According to the NAR, in January, Existing home sales jumped by 3.3%, well above the 1.1% consensus estimate, and more than reversing last month’s revised -1.6% drop. The annuallized pace of sales rose to 5.69 million, above the 5.54 million estimate, and the biggest monthly jump since March 2016. January’s sales pace was 3.8% higher than a year ago (5.48 million) and surpasses November 2016 (5.60 million) as the strongest since February 2007 (5.79 million).

Praising the rebound in housing transactions, NAR’s chief economist Larry Yun said January’s sales gain signals resilience among consumers even in a rising interest rate environment. “Much of the country saw robust sales activity last month as strong hiring and improved consumer confidence at the end of last year appear to have sparked considerable interest in buying a home,” he said. “Market challenges remain, but the housing market is off to a prosperous start as homebuyers staved off inventory levels that are far from adequate and deteriorating affordability conditions.”

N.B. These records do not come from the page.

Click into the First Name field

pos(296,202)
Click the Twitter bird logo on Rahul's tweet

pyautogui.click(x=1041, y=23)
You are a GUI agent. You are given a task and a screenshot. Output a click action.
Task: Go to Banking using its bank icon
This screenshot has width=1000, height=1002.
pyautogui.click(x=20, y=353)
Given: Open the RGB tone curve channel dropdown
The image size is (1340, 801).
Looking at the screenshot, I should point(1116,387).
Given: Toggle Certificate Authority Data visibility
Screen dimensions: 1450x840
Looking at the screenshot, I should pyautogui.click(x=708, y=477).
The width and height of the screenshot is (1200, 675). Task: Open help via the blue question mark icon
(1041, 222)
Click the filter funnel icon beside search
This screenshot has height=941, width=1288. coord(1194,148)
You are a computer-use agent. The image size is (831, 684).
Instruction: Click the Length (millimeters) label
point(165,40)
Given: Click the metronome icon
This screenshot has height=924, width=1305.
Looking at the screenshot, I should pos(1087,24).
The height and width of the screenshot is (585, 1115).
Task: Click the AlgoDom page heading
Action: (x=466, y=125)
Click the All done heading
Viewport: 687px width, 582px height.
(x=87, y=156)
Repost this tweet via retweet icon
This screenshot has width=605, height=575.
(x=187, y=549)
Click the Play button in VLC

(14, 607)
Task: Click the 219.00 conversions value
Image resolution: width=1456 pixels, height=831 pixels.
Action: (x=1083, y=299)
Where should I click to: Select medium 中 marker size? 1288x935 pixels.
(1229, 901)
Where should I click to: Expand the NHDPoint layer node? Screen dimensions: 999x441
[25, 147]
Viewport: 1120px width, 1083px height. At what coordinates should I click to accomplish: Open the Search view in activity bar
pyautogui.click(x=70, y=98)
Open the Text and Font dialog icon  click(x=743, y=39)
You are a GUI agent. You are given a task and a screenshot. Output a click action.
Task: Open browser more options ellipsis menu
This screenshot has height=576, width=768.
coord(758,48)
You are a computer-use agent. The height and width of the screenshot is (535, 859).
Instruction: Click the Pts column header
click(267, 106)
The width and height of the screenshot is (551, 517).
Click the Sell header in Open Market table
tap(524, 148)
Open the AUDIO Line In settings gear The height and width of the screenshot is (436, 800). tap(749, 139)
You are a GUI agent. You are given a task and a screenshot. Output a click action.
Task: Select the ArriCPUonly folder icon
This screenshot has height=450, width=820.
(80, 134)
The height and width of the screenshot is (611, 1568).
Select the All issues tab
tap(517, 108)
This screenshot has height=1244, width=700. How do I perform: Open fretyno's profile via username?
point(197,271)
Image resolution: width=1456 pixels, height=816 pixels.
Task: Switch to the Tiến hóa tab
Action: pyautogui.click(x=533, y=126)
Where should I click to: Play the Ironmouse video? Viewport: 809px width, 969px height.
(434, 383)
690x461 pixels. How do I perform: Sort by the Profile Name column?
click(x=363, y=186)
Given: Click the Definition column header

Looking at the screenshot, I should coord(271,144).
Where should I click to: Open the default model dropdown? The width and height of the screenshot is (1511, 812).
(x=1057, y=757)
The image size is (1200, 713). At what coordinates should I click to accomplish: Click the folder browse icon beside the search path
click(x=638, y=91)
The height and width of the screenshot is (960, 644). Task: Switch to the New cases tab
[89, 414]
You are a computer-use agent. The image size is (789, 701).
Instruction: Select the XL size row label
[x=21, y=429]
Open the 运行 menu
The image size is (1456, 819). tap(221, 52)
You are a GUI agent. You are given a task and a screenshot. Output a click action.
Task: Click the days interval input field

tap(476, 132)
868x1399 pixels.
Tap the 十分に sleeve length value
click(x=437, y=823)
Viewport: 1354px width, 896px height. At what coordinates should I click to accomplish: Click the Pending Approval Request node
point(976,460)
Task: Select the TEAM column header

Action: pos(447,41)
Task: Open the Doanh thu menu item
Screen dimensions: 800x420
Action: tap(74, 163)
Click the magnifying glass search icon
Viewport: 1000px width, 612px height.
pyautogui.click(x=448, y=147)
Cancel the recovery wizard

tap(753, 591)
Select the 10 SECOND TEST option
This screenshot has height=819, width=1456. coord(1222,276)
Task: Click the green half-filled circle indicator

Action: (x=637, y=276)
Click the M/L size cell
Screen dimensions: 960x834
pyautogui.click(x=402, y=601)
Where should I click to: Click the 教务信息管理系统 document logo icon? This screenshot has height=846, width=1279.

And yet, there remains a glaring disconnect between the housing transactions, and mortgage applications, which as shown in the chart below, have tumbled in recent weeks far below prior years, as a result of rising rates.

The west led housing transaction, with only the midwest posting a 1.5% decline:

  • January existing-home sales in the Northeast jumped 5.3 percent to an annual rate of 800,000, and are now 6.7 percent above a year ago. The median price in the Northeast was $253,800, which is 2.5 percent above January 2016.
  • In the Midwest, existing-home sales decreased 1.5 percent to an annual rate of 1.29 million in January, and are 0.8 percent below a year ago. The median price in the Midwest was $174,900, up 6.5 percent from a year ago.
  • Existing-home sales in the South in January rose 3.6 percent to an annual rate of 2.31 million, and are now 3.1 percent above January 2016. The median price in the South was $201,400, up 9.2 percent from a year ago.
  • Existing-home sales in the West ascended 6.6 percent to an annual rate of 1.29 million in January, and are now 8.4 percent above a year ago. The median price in the West was $332,300, up 6.8 percent from January 2016.

The median existing-home price was $228,900, up 7.1% from January 2016 ($213,700). January’s price increase was the fastest since last January (8.1%) and marks the 59th consecutive month of year-over-year gains.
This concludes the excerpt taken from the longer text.